Slashdot Mirror

← Back to Stories (view on slashdot.org)

Locally Secure Email Clients?

Posted by Cliff on from the protecting-your-email-from-prying-eyes dept.

Mattcelt asks: "I share my PC with my roommates, two of whom don't have their own PCs. In order to keep things simple, I have Windows98 running on it - they are used to the interface; it runs the programs they need to run from the University; and I refuse to pay the money to Microsoft to upgrade to a newer Windows OS. Unfortunately, there are some issues with privacy, and though I trust my roommates, there are work-related things I wouldn't want them to stumble into. Has anyone seen an email client other than Outlook that has -local- file security? Outlook has a feature to allow the password protecting of .pst files on the local drive, but it seems that every other email client figures that once the mail is on your machine, you don't need it protected any longer. Is there another email client with integrated password protection?"

4 of 77 comments (clear)

  1. Tried a combination of... by Vaevictis666 · · Score: 4, Informative
    Thunderbird (or any quick simple mail client) plus a software library to encrypt/decrypt a directory? Two batch files, one password, and that should set you up.

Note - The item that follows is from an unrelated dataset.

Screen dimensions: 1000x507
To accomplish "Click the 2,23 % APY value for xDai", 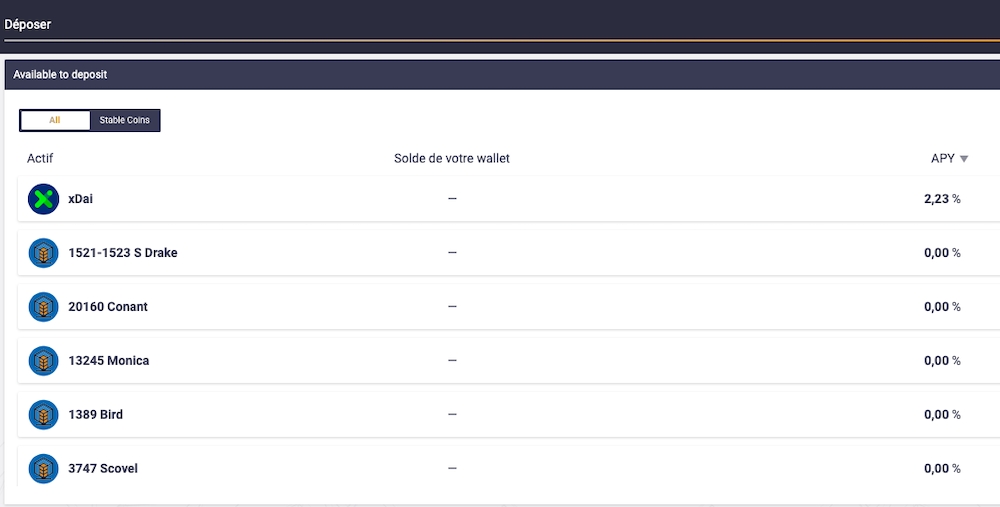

    Just set thunderbird up to store your mail in a subdirectory of the root thunderbird dir, and encrypt it from there recursively.

    1. Re:Tried a combination of... by GoodbyeBlueSky1 · · Score: 3, Informative

      I guess the question I have for Mattcelt is how much protection he needs (he uses the words "stumble onto", which to me implies he wants something hidden, but maybe not too involved)

      As such, if you use Mozilla Thunderbird (great client, better every month) you can put the following line in your user.js file (check the mozilla site for how-to)

      user_pref("mail.password_protect_local_cache", true);

      which will hide all e-mail (except for a folder list) until you enter a password.

      Obviously this is very low security, but if these roomies really are trustworthy it might do the trick; they won't see the classified project header or read your sappy love poems while you're gone. Plus I don't think we're dealing with computer-saavy roommates here (using a borrowed win98 pc?)

      --
      why? forty-two.
  2. IMAP? Web Mail? SSH? by JabberWokky · · Score: 4, Informative
    Leave the mail on the server, and don't store your mail password. Using IMAP means you can use just about any mail client, but are limited to certain mail servers. Webmail is available all over the place, but I don't like it. There are loads of decent text mode mail programs, and I'm sure there's a system somewhere on campus that allows you to connect and pull your mail.

    --
    Evan "IMAP/Kontact user myself"

    --
    "$30 for the One True Ring. $10 each additional ring!" -- JRR "Bob" Tolkien
  3. Bottom line: you're screwed. by Anaxagor · · Score: 3, Informative

    If you don't trust them, no e-mail client is going to help. What's to stop them installing a keystroke logger and getting your IMAP credentials/PGP passphrase/shell account details? Running a cracker over the PST encryption? Shoulder surfing your password?

    Say you install a more secure, multi-user OS like Linux or FreeBSD or (gasp!) Windows 2000. Even if they can't learn your password, they can boot Knoppix or similar, mount your partitions and crack your box that way.

    The bottom line is that if they have physical access to your box, you're pretty much screwed. Either trust them and find some other way to separate work from home, or lock your box away in a cabinet they can't get to, install Linux/BSD, keep them patched against local root exploits, and don't let them get you drunk/stoned/in a state where you might divulge your passwords.